This blog’s title – ”My journey through ONL” – is very appropriate. For it has indeed been a journey. And the journey will continue after the end of the course, when I start implementing what I have learned in my teaching.
However, since I am embarking on a real journey (to Australia!) tomorrow the last stage of my journey of learning is characterized by stress…
The most important thing I have learned is without doubt that I am more digitally literate than I thought. This has boosted my confidence. And it has made me realize that it is an important pedagogical task to help my students get a similar boost. Taking an online course can be a scary thing, and if the students are not confident that they will learn to master the tools, then things can get messy. I have not yet decided on a strategy for dealing with this, but I am sure that I will come up with on. (And, if I fail, I can always contact the members of my PBL-group and ask them for help.)
Another thing that have learned is that there are lots of digital tools out there that can be used for online collaboration. In my PBL-group we have made padlets, held Zoom-metings, worked on shared Google documents etc. I will definatley have my students use these tools, and encourage them to find and test other ones. Thereby I will not only make it possible for them to collaborate – I will also help them develop their digital literacy (which is a great bonus for students taking for example literature classes).
Taking this course has, by the way, developed my understanding of how powerful collaborative learning can be. Therefore I will definitely try to strengthen the collaborative dimension in my courses. In my PBL-group our collaboration got stronger over time. Instead of people dropping out, we all increased our level of engagement. I think that the facilitators helped us achieve this, by getting us started, and this is indeed something I will try to learn from when designing new courses.
I think that I have also become much more positive toward the idea of openness and sharing. However, I think that there are issues that could have been addressed more explicitly during the course. Can openness be a threat to personal integrity? Is there a danger in relying to much on learning materials produced at the big and prestigious universities in the US?
Of course, openness and sharing is conditioned by intellectual property rights. Getting to learn more about this, and getting to explore Creative Commons has certainly been a great thing, and I have already begun Creative Commons licensing on my teaching material.
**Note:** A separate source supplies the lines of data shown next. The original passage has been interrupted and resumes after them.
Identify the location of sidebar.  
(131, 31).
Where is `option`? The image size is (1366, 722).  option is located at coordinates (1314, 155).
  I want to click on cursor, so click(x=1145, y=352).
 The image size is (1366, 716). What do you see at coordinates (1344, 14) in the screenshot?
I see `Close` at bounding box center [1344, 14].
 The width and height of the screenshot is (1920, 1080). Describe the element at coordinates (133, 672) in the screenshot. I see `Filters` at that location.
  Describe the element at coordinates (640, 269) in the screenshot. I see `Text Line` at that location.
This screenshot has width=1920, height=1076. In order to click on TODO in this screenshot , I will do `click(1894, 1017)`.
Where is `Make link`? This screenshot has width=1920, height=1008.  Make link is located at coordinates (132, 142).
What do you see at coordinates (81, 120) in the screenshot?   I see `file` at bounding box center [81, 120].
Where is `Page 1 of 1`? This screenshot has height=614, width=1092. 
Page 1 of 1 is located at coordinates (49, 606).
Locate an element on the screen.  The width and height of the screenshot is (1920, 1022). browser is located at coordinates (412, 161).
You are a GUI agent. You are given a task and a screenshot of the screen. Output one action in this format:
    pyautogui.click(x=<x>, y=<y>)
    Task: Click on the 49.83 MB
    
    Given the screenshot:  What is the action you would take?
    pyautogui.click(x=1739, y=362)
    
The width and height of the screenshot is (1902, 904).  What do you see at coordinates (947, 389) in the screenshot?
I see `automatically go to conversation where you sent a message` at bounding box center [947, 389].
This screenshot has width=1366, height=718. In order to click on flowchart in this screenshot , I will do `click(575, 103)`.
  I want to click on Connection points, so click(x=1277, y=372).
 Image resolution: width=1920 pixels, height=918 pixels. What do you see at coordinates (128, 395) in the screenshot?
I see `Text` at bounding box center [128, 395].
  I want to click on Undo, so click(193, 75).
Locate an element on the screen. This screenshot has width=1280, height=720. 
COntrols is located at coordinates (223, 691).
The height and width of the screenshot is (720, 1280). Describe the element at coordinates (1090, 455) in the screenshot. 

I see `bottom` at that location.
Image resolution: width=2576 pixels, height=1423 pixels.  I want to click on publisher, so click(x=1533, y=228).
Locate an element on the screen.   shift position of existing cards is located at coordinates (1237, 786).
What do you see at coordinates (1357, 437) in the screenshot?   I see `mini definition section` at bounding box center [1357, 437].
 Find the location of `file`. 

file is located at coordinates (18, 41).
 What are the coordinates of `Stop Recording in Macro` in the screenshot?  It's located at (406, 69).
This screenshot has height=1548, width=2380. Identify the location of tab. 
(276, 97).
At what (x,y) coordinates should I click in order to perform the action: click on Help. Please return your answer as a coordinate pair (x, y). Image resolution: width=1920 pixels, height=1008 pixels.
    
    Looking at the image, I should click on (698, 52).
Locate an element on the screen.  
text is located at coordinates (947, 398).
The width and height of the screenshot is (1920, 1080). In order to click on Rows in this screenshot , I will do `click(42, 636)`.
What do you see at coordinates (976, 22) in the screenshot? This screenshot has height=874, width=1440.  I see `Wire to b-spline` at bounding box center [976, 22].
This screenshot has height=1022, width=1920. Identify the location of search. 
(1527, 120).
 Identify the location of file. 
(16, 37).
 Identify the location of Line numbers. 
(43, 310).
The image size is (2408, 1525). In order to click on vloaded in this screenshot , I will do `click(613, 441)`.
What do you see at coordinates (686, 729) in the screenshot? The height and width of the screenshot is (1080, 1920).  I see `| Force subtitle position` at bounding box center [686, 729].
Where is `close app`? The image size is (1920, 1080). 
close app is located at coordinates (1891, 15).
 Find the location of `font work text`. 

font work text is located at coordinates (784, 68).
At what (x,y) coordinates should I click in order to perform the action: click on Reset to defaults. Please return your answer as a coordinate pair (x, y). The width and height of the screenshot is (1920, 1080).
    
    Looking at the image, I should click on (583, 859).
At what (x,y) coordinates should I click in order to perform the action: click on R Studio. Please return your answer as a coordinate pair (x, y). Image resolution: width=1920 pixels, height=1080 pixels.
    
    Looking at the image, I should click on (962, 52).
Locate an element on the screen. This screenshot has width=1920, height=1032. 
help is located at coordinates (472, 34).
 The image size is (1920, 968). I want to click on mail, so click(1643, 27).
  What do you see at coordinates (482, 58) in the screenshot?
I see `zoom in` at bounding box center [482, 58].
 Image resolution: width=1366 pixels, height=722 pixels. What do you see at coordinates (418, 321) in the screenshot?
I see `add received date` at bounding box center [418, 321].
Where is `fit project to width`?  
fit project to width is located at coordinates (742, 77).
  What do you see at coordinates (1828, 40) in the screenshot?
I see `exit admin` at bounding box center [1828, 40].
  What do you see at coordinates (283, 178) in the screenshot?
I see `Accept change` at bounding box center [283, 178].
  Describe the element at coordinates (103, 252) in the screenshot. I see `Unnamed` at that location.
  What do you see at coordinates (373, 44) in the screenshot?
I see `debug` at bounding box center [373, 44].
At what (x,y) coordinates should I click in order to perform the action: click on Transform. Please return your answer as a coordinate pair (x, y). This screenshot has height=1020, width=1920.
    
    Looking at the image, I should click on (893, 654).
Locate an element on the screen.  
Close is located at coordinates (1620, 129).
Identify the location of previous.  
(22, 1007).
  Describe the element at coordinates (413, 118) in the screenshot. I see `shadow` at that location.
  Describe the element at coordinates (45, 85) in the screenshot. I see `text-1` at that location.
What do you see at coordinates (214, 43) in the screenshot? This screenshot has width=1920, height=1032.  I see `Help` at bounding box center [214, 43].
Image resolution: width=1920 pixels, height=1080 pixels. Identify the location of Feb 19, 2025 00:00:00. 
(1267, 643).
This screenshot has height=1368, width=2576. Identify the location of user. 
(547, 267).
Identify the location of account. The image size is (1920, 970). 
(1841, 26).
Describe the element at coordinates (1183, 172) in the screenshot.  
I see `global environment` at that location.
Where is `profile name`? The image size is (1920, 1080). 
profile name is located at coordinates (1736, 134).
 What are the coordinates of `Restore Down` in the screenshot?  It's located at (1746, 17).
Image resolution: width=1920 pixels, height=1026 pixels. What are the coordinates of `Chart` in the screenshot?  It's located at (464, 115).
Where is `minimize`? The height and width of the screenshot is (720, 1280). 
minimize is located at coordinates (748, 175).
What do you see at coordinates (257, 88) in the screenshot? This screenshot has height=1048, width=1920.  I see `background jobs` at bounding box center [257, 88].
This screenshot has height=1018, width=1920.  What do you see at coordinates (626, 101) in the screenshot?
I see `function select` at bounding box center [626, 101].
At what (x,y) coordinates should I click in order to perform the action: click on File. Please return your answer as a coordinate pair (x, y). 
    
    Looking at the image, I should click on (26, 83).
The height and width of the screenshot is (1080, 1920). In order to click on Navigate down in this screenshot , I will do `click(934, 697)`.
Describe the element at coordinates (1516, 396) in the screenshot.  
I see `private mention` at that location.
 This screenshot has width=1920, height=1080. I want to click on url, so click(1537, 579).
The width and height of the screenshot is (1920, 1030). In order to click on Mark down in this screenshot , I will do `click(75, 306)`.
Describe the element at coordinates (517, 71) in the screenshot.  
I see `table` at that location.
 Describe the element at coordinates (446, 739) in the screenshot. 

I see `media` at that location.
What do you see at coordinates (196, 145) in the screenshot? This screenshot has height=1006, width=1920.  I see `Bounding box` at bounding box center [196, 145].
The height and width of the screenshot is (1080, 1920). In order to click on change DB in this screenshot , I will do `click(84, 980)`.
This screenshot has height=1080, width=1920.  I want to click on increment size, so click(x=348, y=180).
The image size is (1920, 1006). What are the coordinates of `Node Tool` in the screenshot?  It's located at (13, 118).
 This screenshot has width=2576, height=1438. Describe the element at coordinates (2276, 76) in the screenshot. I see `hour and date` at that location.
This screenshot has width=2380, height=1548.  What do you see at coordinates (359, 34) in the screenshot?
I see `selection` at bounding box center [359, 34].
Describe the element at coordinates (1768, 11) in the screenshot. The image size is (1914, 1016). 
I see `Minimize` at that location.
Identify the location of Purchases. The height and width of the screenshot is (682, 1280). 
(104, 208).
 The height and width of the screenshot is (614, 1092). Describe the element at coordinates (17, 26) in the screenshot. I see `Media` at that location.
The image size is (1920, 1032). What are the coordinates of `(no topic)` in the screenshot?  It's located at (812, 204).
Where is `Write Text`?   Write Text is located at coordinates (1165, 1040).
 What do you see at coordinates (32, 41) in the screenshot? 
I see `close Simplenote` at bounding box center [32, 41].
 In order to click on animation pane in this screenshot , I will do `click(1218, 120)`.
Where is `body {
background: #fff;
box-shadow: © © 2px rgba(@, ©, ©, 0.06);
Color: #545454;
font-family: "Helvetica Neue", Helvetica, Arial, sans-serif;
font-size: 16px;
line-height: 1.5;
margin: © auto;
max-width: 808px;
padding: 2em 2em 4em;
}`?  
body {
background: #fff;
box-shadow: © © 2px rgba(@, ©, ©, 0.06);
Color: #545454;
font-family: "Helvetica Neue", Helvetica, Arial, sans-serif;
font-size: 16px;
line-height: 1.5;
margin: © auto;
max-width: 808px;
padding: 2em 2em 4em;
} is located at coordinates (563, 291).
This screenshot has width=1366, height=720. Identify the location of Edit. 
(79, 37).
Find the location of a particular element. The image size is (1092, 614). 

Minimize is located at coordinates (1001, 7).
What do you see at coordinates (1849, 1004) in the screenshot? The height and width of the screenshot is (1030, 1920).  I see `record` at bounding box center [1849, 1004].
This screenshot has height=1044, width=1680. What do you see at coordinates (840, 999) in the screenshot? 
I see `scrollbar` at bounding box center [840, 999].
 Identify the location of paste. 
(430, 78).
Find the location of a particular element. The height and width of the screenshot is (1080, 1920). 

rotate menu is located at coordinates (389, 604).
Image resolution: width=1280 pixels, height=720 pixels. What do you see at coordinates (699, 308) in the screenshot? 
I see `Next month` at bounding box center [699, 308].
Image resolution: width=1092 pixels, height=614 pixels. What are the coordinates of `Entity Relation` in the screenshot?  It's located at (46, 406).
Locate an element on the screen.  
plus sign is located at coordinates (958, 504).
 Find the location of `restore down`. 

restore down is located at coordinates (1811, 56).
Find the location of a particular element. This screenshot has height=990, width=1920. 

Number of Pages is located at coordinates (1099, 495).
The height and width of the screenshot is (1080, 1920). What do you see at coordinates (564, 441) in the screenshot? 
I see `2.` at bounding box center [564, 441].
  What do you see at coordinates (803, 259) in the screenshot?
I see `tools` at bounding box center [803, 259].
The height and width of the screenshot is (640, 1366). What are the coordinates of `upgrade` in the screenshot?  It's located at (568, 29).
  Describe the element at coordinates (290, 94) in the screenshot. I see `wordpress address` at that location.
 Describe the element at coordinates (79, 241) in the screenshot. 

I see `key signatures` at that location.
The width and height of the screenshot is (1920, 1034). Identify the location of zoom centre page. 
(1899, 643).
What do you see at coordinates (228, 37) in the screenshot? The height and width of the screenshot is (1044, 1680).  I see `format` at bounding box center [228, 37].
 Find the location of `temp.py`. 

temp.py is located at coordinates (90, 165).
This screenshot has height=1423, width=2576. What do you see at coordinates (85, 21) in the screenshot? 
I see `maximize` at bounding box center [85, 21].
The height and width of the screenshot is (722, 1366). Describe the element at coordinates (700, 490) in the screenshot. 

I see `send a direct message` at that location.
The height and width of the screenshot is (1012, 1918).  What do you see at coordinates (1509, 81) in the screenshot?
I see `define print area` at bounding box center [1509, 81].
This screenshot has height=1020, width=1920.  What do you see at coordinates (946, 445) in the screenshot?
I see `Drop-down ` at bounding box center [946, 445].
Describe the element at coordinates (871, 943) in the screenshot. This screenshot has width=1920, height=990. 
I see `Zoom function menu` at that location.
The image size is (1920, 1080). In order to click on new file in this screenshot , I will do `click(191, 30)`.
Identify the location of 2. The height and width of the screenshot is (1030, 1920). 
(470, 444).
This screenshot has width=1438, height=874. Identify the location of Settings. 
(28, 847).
The fourth topic – designing learning activities – was indeed the most challenging one. But thanks to the well-functioning PBL-group we were successful. One of the problems was probabaly that not all of us were committed to a specific pedagogical idea. Perhaps this course works best if the participants already know about, for example, constructive alignment. The construction of learning activities is dependent on pedagogical “ideology,” and that is not something one constructs quickly.